Your task
Using the data below, return the stretch from the line that contains "Given: Go to the Politics category" through the line that contains "Click the centered", both included, exactly as it stands and nothing beyond it.

Material supplied
=== Begin Enclosure ===

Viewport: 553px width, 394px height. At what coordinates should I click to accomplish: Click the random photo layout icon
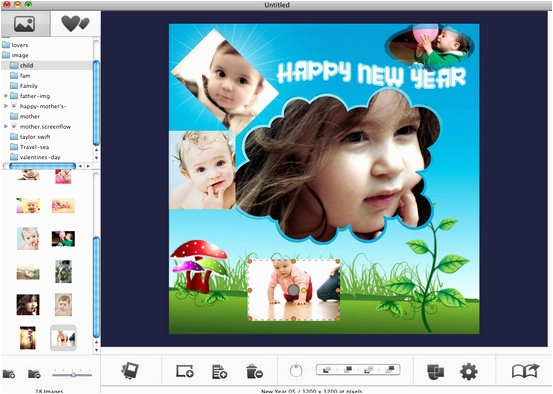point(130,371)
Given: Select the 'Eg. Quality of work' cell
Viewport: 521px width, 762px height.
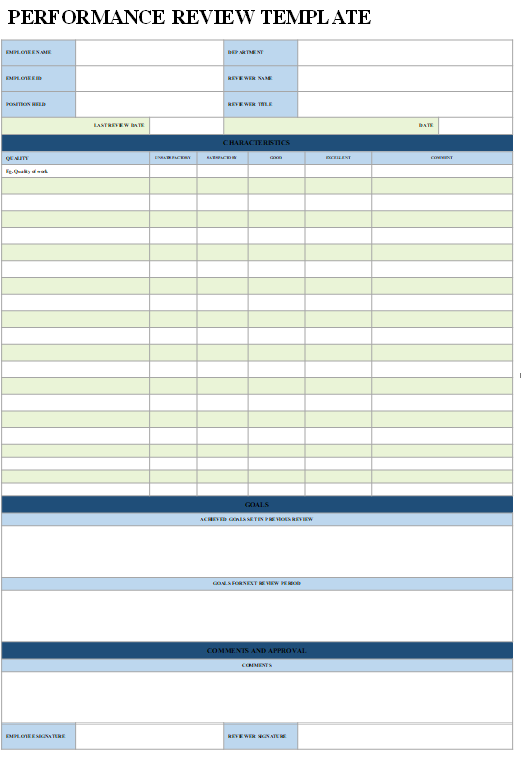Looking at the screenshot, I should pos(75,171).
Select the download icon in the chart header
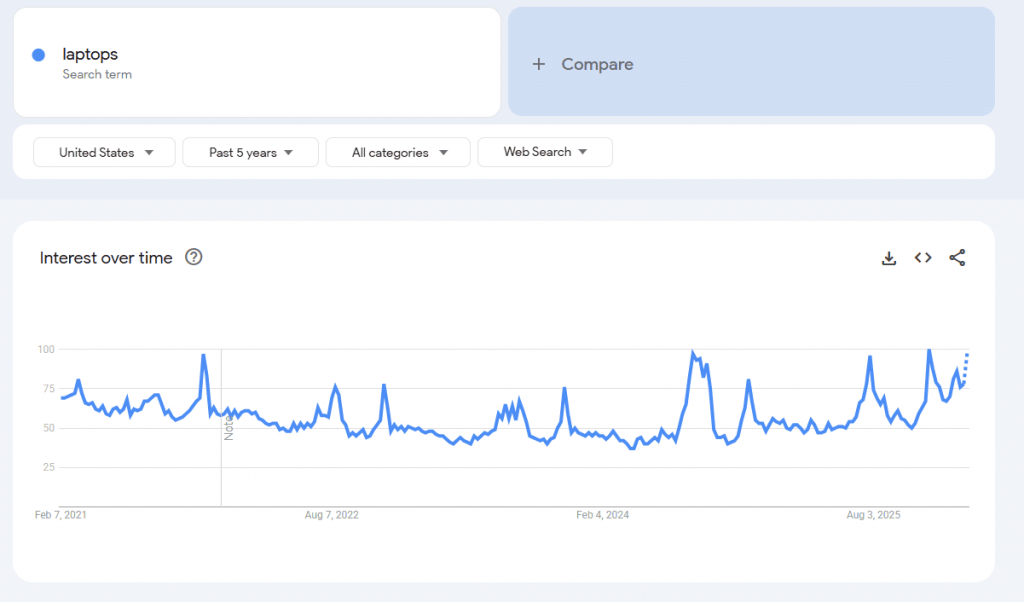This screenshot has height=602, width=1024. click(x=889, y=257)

=== End Enclosure ===
=== Begin Enclosure ===

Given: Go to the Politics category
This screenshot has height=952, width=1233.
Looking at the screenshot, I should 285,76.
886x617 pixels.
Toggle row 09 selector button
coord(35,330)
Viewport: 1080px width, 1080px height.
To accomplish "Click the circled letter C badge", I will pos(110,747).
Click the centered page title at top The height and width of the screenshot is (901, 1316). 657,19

=== End Enclosure ===
=== Begin Enclosure ===

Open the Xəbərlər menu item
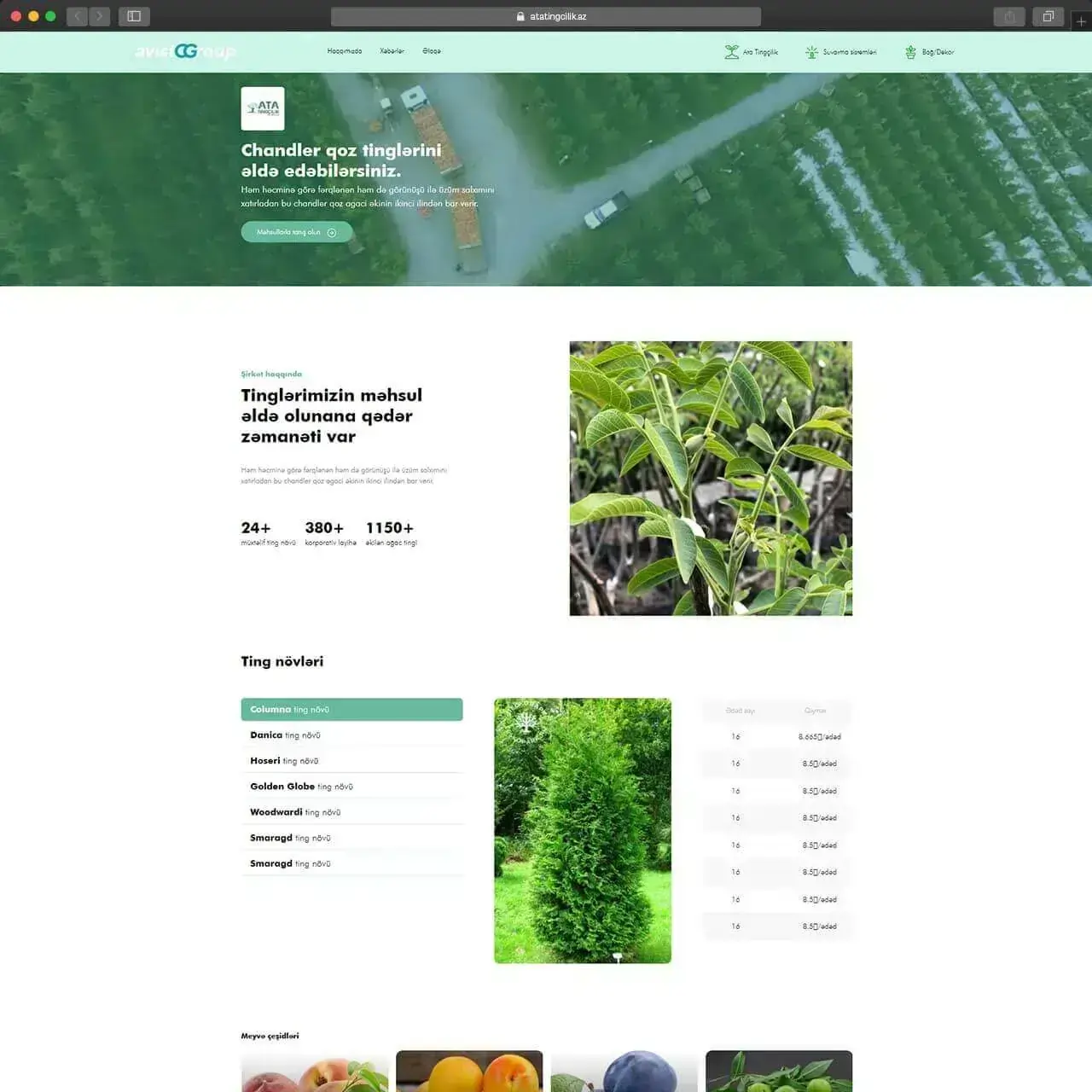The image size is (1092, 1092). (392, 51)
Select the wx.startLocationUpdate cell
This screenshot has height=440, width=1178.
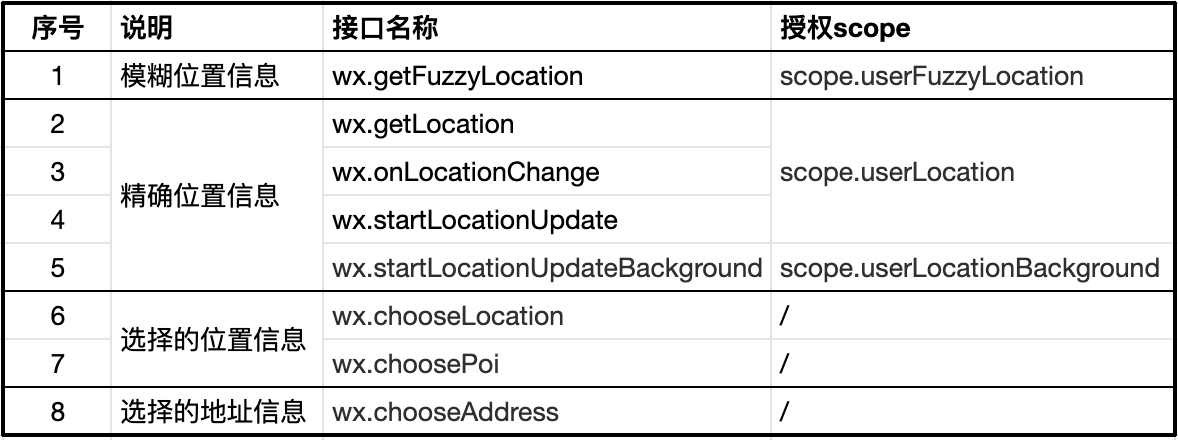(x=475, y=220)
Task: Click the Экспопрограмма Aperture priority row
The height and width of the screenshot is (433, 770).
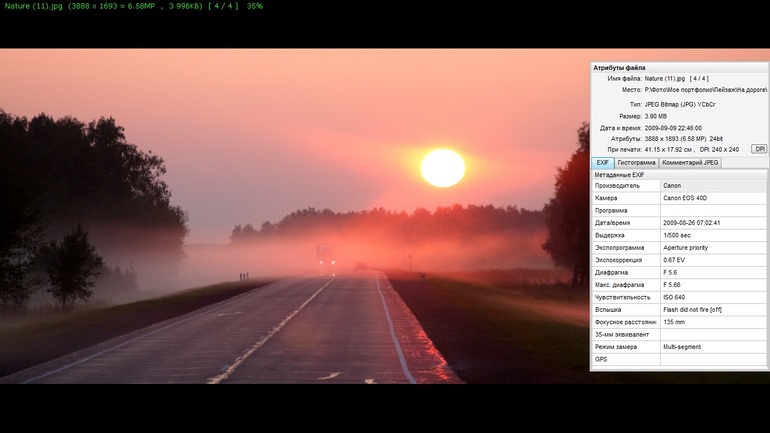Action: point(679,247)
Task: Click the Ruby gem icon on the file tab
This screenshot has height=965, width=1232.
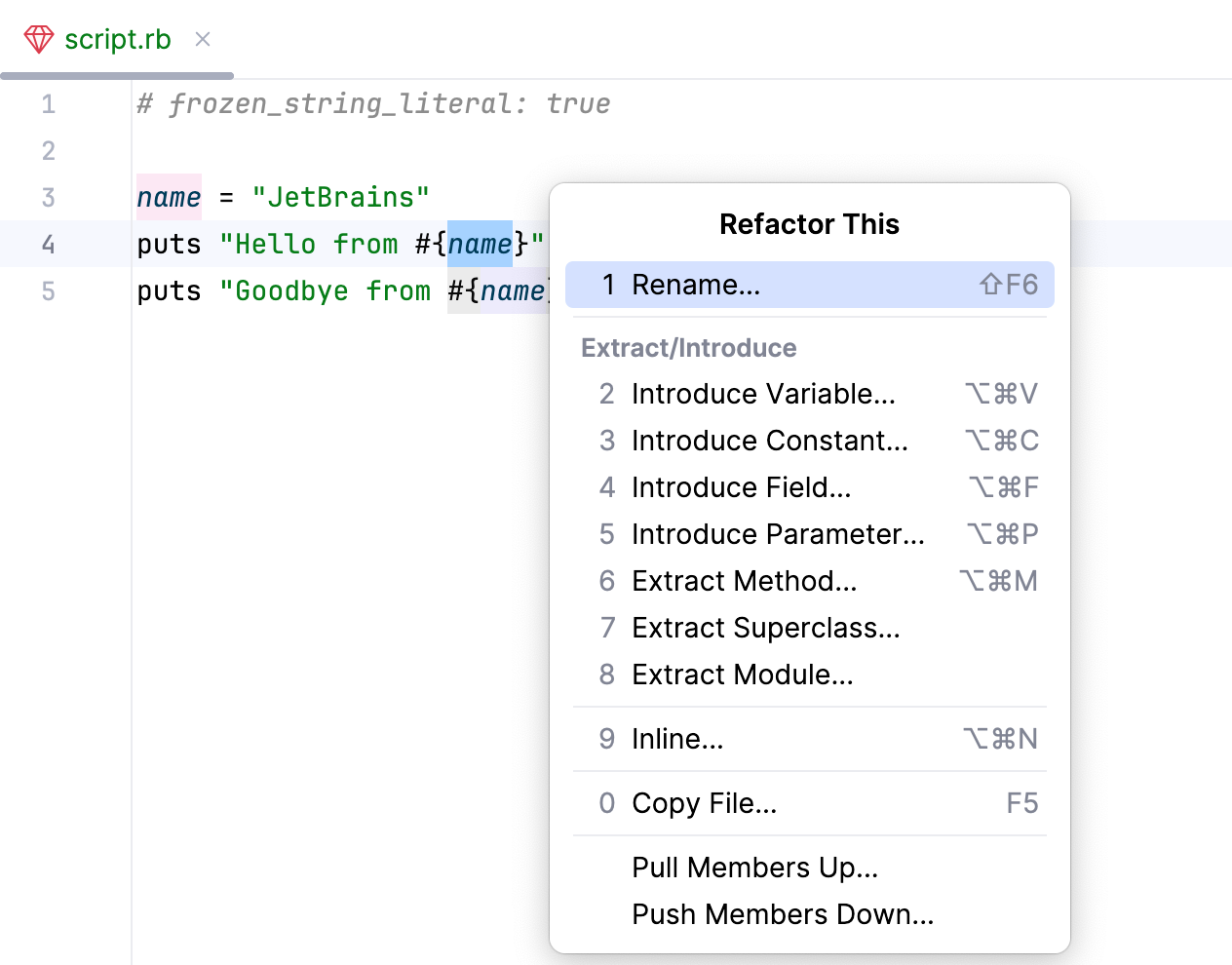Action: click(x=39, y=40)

=== End Enclosure ===

Result for this task
Given: Go to the Politics category
This screenshot has height=952, width=1233.
Looking at the screenshot, I should 285,76.
886x617 pixels.
Toggle row 09 selector button
coord(35,330)
Viewport: 1080px width, 1080px height.
To accomplish "Click the circled letter C badge", I will pos(110,747).
Click the centered page title at top The height and width of the screenshot is (901, 1316). 657,19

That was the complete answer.